··· Given data

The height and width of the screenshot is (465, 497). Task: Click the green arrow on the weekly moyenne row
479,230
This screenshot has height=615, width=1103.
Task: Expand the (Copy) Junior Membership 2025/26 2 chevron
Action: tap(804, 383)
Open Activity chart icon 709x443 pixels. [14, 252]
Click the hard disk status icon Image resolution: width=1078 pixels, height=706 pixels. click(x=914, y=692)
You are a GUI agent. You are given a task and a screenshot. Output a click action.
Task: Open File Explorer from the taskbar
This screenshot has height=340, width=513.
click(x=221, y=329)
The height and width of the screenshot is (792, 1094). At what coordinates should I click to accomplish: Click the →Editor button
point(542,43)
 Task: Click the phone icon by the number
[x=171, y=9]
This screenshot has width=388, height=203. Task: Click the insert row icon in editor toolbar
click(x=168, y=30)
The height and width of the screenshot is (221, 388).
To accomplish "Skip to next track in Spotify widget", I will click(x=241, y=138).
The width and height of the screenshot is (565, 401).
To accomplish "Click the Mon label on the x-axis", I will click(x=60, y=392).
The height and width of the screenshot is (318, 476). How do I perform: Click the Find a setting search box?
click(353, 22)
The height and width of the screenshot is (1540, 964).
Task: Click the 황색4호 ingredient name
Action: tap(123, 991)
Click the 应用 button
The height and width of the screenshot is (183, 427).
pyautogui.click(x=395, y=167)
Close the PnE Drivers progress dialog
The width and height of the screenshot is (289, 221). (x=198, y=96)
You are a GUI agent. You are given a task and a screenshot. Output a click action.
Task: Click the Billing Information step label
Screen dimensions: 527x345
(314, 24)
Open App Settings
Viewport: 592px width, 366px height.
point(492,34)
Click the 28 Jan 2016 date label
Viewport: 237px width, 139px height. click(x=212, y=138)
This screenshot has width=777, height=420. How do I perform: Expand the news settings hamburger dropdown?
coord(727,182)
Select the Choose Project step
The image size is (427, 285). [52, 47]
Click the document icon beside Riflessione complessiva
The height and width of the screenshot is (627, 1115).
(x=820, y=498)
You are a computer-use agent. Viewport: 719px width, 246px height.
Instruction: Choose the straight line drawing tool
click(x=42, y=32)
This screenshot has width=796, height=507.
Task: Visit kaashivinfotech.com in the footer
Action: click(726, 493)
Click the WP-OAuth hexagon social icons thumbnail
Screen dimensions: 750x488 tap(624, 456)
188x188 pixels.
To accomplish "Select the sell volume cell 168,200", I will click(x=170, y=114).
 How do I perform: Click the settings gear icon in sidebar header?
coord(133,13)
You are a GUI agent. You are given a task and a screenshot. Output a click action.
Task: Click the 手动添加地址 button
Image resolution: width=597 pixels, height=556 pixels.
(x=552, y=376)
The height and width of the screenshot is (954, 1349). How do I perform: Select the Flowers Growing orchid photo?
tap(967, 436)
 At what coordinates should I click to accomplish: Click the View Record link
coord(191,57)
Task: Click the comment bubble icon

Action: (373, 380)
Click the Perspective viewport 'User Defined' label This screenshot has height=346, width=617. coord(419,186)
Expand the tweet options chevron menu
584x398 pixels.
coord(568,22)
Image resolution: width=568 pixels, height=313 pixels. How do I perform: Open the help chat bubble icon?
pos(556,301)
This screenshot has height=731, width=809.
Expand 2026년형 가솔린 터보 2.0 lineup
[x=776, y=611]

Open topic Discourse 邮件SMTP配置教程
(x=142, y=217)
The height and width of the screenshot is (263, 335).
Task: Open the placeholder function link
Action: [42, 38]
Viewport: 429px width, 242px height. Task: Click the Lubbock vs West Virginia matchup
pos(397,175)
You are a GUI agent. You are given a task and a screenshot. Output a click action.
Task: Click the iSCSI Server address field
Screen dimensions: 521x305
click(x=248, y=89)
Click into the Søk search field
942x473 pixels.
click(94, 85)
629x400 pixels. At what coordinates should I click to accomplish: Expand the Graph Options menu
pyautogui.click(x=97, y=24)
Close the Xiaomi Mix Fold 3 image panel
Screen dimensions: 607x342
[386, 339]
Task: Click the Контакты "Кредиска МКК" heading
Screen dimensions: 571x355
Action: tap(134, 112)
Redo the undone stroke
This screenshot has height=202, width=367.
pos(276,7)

······

Task brief
Copy every line from the records that holds the string "will".

Finished exercise
To accomplish "Skip to next track in Spotify widget", I will click(x=241, y=138).
To accomplish "Click the Mon label on the x-axis", I will click(x=60, y=392).
To accomplish "Select the sell volume cell 168,200", I will click(x=170, y=114).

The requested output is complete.